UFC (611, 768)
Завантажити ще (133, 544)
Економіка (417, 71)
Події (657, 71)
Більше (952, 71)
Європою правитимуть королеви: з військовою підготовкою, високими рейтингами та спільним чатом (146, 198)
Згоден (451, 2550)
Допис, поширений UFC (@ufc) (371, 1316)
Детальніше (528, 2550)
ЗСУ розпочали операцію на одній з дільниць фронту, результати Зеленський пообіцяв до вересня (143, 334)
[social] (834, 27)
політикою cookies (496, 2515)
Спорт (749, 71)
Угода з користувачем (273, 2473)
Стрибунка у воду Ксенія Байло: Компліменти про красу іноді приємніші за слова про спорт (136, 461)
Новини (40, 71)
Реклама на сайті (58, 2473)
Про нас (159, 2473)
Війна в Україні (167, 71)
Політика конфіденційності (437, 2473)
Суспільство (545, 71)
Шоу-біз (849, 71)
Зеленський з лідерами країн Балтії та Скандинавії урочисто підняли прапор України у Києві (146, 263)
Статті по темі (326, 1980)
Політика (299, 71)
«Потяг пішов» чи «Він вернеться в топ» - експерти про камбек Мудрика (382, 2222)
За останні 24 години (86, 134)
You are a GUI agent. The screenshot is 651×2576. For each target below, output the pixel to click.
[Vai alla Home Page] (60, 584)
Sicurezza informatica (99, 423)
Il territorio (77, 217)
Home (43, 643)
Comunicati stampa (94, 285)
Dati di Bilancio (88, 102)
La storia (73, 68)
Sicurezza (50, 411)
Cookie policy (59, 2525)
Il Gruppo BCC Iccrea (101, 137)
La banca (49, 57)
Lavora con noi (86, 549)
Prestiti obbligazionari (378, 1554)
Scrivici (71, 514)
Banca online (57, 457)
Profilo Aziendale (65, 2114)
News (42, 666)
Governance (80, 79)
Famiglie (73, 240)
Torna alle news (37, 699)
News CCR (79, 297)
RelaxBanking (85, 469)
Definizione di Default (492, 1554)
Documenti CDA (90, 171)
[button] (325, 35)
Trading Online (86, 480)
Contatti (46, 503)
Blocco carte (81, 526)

┄┄┄┄┄┄

§ ASSIGNMENT: Reply by returning the full set of records above exactly.

§ EXERCISE RESULT:
UFC (611, 768)
Завантажити ще (133, 544)
Економіка (417, 71)
Події (657, 71)
Більше (952, 71)
Європою правитимуть королеви: з військовою підготовкою, високими рейтингами та спільним чатом (146, 198)
Згоден (451, 2550)
Допис, поширений UFC (@ufc) (371, 1316)
Детальніше (528, 2550)
ЗСУ розпочали операцію на одній з дільниць фронту, результати Зеленський пообіцяв до вересня (143, 334)
[social] (834, 27)
політикою cookies (496, 2515)
Спорт (749, 71)
Угода з користувачем (273, 2473)
Стрибунка у воду Ксенія Байло: Компліменти про красу іноді приємніші за слова про спорт (136, 461)
Новини (40, 71)
Реклама на сайті (58, 2473)
Про нас (159, 2473)
Війна в Україні (167, 71)
Політика конфіденційності (437, 2473)
Суспільство (545, 71)
Шоу-біз (849, 71)
Зеленський з лідерами країн Балтії та Скандинавії урочисто підняли прапор України у Києві (146, 263)
Статті по темі (326, 1980)
Політика (299, 71)
«Потяг пішов» чи «Він вернеться в топ» - експерти про камбек Мудрика (382, 2222)
За останні 24 години (86, 134)
You are a GUI agent. The screenshot is 651×2576. For each target below, output the pixel to click.
[Vai alla Home Page] (60, 584)
Sicurezza informatica (99, 423)
Il territorio (77, 217)
Home (43, 643)
Comunicati stampa (94, 285)
Dati di Bilancio (88, 102)
La storia (73, 68)
Sicurezza (50, 411)
Cookie policy (59, 2525)
Il Gruppo BCC Iccrea (101, 137)
La banca (49, 57)
Lavora con noi (86, 549)
Prestiti obbligazionari (378, 1554)
Scrivici (71, 514)
Banca online (57, 457)
Profilo Aziendale (65, 2114)
News (42, 666)
Governance (80, 79)
Famiglie (73, 240)
Torna alle news (37, 699)
News CCR (79, 297)
RelaxBanking (85, 469)
Definizione di Default (492, 1554)
Documenti CDA (90, 171)
[button] (325, 35)
Trading Online (86, 480)
Contatti (46, 503)
Blocco carte (81, 526)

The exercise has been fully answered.